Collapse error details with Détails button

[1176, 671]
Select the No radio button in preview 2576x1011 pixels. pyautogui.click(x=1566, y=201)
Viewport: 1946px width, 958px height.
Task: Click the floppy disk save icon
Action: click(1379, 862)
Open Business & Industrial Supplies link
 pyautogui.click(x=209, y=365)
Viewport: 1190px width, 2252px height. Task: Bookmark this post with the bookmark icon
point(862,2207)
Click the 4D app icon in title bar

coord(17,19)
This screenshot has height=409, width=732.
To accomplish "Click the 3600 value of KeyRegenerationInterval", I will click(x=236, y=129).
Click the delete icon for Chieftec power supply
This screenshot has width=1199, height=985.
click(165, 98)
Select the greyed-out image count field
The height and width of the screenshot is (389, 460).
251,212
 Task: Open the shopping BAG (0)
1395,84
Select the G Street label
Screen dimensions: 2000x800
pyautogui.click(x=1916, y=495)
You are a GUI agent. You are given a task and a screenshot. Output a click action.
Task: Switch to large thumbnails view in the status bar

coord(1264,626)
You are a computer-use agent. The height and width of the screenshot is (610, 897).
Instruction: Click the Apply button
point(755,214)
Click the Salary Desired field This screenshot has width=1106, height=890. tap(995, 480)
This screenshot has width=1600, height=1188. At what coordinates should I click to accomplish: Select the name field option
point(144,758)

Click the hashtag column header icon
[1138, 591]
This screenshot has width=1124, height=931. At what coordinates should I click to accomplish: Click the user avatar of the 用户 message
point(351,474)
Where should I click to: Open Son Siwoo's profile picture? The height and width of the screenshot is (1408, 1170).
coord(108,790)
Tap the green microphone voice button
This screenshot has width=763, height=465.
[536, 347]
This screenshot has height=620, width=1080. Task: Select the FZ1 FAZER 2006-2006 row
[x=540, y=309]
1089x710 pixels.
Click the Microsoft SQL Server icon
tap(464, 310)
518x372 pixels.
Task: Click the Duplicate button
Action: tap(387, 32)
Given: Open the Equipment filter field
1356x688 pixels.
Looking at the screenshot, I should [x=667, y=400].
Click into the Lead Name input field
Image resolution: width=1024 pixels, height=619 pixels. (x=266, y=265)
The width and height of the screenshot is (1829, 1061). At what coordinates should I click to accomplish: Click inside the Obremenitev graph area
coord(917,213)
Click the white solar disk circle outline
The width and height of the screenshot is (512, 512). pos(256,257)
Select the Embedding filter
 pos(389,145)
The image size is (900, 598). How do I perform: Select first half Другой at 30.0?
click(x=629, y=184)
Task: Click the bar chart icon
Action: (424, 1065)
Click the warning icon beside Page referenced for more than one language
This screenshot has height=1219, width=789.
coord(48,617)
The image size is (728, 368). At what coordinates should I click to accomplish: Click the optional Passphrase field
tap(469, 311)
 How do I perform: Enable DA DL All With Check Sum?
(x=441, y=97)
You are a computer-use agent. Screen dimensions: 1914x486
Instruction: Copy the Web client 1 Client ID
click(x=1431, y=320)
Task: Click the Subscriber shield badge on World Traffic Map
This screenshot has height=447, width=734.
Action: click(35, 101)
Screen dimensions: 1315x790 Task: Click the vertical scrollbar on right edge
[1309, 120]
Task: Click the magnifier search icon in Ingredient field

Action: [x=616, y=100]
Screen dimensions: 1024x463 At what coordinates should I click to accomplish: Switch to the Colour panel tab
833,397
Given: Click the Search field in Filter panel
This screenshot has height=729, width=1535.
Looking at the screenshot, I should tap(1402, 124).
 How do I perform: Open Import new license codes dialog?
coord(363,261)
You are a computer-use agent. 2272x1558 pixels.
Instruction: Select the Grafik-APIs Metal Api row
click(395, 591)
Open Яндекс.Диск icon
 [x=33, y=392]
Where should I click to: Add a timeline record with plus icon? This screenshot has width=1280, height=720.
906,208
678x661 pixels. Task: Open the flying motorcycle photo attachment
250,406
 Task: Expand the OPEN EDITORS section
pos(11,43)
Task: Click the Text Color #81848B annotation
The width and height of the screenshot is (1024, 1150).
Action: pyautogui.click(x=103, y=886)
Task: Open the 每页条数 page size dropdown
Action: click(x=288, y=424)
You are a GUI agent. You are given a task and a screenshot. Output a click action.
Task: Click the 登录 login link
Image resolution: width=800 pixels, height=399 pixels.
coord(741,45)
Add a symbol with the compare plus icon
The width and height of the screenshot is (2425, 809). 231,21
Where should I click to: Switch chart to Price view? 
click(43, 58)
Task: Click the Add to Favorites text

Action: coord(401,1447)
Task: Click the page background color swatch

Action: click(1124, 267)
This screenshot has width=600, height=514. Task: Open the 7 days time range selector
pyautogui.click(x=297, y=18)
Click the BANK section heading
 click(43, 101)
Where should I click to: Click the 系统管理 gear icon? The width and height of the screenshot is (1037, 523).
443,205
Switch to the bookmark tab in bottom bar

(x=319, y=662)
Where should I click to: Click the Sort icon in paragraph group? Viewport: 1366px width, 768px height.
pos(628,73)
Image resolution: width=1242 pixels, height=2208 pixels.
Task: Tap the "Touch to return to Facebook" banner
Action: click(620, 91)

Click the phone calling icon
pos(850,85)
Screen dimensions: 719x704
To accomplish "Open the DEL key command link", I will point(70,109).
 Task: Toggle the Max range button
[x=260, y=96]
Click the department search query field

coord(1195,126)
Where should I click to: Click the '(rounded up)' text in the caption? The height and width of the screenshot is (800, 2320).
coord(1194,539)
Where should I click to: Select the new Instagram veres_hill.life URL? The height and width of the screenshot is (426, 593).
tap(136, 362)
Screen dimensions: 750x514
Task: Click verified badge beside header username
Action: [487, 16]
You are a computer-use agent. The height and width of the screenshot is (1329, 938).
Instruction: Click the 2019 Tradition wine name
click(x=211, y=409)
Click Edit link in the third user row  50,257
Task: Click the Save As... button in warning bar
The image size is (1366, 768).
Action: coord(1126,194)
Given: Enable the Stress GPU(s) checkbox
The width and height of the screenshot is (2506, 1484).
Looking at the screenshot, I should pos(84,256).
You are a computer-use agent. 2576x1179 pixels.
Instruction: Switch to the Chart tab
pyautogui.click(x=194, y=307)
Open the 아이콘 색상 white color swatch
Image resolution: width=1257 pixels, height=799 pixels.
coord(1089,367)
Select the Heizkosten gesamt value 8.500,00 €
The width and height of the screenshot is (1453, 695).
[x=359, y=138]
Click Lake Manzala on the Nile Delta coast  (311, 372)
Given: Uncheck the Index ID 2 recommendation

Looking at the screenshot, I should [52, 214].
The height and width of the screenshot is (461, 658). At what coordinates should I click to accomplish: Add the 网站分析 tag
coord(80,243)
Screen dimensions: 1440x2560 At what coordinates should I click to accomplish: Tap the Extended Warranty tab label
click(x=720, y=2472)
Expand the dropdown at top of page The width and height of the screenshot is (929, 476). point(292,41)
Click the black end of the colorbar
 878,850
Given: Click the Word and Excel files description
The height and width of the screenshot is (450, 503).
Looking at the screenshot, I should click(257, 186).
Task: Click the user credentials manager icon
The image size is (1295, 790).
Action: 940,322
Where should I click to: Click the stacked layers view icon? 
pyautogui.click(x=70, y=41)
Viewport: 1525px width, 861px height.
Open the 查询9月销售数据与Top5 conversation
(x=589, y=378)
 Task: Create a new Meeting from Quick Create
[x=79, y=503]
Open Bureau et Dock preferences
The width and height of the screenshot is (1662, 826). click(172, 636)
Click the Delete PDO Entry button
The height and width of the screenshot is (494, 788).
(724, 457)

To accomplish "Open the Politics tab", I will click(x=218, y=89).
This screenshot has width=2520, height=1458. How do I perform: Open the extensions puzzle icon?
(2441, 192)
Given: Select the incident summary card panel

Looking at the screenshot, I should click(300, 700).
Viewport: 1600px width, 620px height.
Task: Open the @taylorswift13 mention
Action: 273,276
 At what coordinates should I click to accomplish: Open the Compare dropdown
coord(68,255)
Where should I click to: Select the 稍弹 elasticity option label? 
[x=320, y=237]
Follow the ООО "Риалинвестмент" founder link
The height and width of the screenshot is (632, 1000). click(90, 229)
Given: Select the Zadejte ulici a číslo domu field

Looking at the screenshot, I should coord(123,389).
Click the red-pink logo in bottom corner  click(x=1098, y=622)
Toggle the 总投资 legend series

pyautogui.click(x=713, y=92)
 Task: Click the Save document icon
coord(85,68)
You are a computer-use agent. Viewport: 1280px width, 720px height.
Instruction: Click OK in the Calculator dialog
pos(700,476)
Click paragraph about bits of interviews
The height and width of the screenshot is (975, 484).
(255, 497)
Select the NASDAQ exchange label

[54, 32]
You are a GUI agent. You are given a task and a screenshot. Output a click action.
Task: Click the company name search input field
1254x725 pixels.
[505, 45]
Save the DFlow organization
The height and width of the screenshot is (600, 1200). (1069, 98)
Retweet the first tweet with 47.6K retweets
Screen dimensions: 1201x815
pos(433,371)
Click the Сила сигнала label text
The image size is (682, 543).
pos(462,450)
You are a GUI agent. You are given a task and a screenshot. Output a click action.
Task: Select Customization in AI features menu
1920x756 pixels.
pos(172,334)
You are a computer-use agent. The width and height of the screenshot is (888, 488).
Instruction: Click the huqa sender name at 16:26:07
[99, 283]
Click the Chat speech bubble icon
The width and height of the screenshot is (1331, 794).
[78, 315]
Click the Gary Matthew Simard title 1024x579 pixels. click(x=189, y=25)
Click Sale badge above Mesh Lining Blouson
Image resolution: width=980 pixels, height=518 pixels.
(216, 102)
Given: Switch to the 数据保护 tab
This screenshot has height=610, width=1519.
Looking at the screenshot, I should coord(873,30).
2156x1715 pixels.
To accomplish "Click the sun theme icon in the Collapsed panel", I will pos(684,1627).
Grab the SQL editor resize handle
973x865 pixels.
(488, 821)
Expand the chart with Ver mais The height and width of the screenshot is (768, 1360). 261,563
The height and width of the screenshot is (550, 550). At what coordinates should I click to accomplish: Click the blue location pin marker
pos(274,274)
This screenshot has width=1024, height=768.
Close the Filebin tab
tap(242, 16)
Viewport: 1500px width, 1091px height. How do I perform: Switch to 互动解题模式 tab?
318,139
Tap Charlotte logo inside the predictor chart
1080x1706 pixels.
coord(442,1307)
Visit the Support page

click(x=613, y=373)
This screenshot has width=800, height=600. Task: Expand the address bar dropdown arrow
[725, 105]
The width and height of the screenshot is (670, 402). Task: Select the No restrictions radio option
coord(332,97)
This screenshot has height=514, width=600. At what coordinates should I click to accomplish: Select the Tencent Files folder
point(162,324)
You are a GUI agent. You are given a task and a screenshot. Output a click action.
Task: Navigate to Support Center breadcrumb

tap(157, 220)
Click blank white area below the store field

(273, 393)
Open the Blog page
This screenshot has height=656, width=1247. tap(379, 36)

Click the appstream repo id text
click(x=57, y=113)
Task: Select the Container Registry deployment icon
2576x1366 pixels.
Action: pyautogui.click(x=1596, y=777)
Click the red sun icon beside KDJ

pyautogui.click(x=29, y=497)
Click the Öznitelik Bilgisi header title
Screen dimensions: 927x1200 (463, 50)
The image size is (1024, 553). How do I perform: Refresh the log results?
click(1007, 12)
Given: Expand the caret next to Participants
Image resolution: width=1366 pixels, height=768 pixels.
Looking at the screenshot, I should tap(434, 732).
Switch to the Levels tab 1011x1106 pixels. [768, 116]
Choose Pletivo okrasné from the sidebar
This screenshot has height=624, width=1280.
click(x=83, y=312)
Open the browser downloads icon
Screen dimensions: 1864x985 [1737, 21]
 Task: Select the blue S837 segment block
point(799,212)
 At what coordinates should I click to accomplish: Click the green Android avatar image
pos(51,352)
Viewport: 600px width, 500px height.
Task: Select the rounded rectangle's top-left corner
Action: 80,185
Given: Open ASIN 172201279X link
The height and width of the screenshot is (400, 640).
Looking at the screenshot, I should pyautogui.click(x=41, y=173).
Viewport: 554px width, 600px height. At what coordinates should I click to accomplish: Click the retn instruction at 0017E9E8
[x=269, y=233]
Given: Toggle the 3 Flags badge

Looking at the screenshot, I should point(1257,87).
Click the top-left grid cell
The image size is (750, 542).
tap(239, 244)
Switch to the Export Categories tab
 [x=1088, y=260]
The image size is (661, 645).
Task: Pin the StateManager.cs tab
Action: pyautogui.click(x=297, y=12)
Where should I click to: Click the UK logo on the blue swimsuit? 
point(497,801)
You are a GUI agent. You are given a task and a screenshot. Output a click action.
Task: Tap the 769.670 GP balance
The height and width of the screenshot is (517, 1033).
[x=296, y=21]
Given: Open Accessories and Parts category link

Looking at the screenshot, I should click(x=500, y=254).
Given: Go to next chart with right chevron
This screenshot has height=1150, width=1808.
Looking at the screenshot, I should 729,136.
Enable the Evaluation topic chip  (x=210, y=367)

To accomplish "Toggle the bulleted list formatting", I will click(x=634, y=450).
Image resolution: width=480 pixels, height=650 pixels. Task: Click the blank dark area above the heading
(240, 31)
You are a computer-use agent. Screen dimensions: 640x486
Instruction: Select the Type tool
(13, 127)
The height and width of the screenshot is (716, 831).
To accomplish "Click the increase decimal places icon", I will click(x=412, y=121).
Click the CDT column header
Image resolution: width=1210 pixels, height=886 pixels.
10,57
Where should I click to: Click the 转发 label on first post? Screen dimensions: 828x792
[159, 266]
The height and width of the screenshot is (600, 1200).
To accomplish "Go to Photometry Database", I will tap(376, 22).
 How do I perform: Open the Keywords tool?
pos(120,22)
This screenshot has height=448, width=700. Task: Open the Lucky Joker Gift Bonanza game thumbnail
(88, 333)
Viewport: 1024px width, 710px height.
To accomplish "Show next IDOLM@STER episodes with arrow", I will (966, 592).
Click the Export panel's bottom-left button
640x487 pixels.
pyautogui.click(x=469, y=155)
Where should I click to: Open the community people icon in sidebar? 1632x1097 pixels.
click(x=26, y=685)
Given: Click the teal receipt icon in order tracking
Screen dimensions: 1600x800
──────
# Activity
Set down precisely the lines above between the line holding "Task: Select the blue S837 segment block" and the line holding "Enable the Evaluation", inclusive, and nothing beyond them.

# Worked solution
 Task: Select the blue S837 segment block
point(799,212)
 At what coordinates should I click to accomplish: Click the green Android avatar image
pos(51,352)
Viewport: 600px width, 500px height.
Task: Select the rounded rectangle's top-left corner
Action: 80,185
Given: Open ASIN 172201279X link
The height and width of the screenshot is (400, 640).
Looking at the screenshot, I should pyautogui.click(x=41, y=173).
Viewport: 554px width, 600px height. At what coordinates should I click to accomplish: Click the retn instruction at 0017E9E8
[x=269, y=233]
Given: Toggle the 3 Flags badge

Looking at the screenshot, I should point(1257,87).
Click the top-left grid cell
The image size is (750, 542).
tap(239, 244)
Switch to the Export Categories tab
 [x=1088, y=260]
The image size is (661, 645).
Task: Pin the StateManager.cs tab
Action: pyautogui.click(x=297, y=12)
Where should I click to: Click the UK logo on the blue swimsuit? 
point(497,801)
You are a GUI agent. You are given a task and a screenshot. Output a click action.
Task: Tap the 769.670 GP balance
The height and width of the screenshot is (517, 1033).
[x=296, y=21]
Given: Open Accessories and Parts category link

Looking at the screenshot, I should click(x=500, y=254).
Given: Go to next chart with right chevron
This screenshot has height=1150, width=1808.
Looking at the screenshot, I should 729,136.
Enable the Evaluation topic chip  (x=210, y=367)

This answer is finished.